The snippets above cover the basics. For a complete walkthrough of every feature — backends, embedding providers, similarity metrics, confidence classification, retrieval, async, analytics, logging, error handling, and custom backend patterns — see [examples/quickstart_redis.py](examples/quickstart_redis.py).

## Architecture

The library is organised into three layers:

```
┌─────────────────────────────────────────────┐
│              SemanticCache API               │
│   (get / set / delete / warm / stats …)      │
├────────────────┬────────────────────────────┤
│ Embedding      │ Similarity Engine          │
│ Engine         │ (cosine / dot / euclidean) │
│ (pluggable     │ (confidence classification)│
│  providers)    │ (multi-result retrieval)   │
├────────────────┴────────────────────────────┤
│         Storage Backend Adapter             │
│  RedisSimpleBackend │ RediSearchBackend     │
│  (brute-force)      │ (KNN vector search)   │
└─────────────────────────────────────────────┘
```

See [ARCHITECTURE.md](ARCHITECTURE.md) for a detailed breakdown of every layer, class hierarchy, and extension point.

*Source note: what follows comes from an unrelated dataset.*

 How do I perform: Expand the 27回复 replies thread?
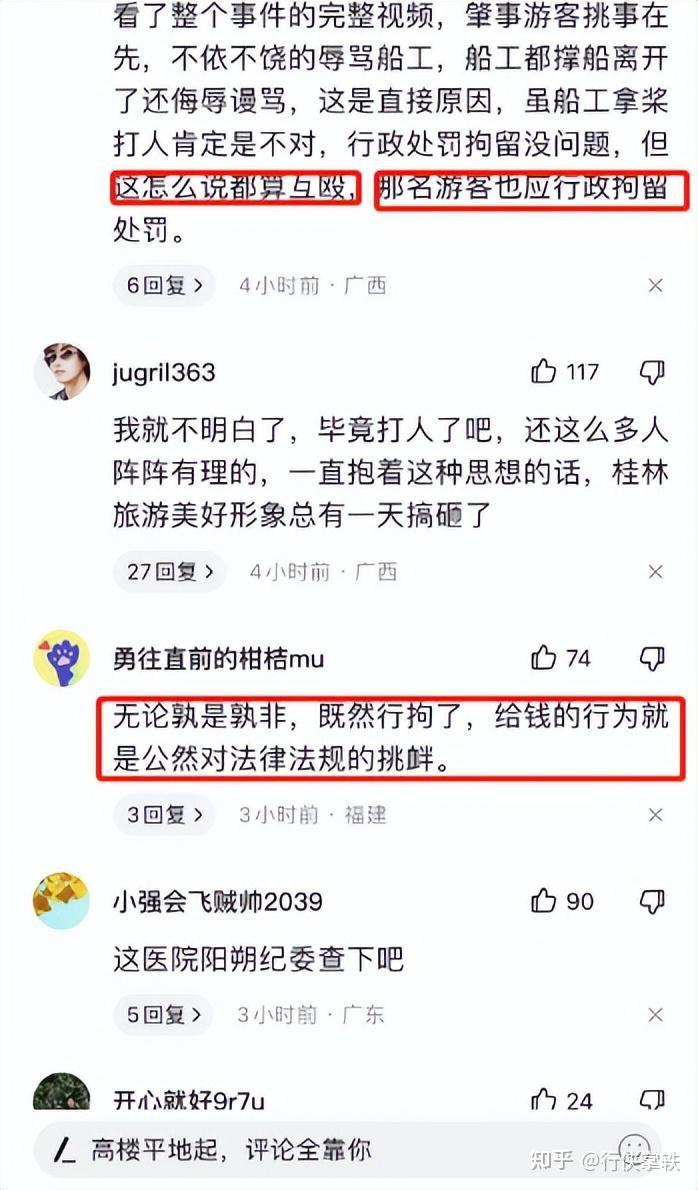pos(169,571)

## Configuration Reference

| Parameter | Default | Description |
|---|---|---|
| `threshold` | `0.85` | Minimum cosine similarity for a cache hit |
| `default_ttl` | `None` | Seconds until entries expire (`None` = no expiry) |
| `namespace` | `None` | Key prefix for multi-tenant isolation |
| `similarity_metric` | `"cosine"` | Similarity function (`cosine`, `dot`, `euclidean`) |
| `embedding_provider` | `SentenceTransformerProvider` | Provider used to generate query embeddings |

## Running Tests

```bash
pip install llmgatekeeper[dev]
pytest
```

The test suite contains 468 tests covering all backends, embedding providers, similarity metrics, async paths, error handling, analytics, and edge cases.

## Contributing

Contributions are welcome. Please open an issue or pull request on GitHub.

## License

This project is licensed under the MIT License — see the [LICENSE](LICENSE) file for details.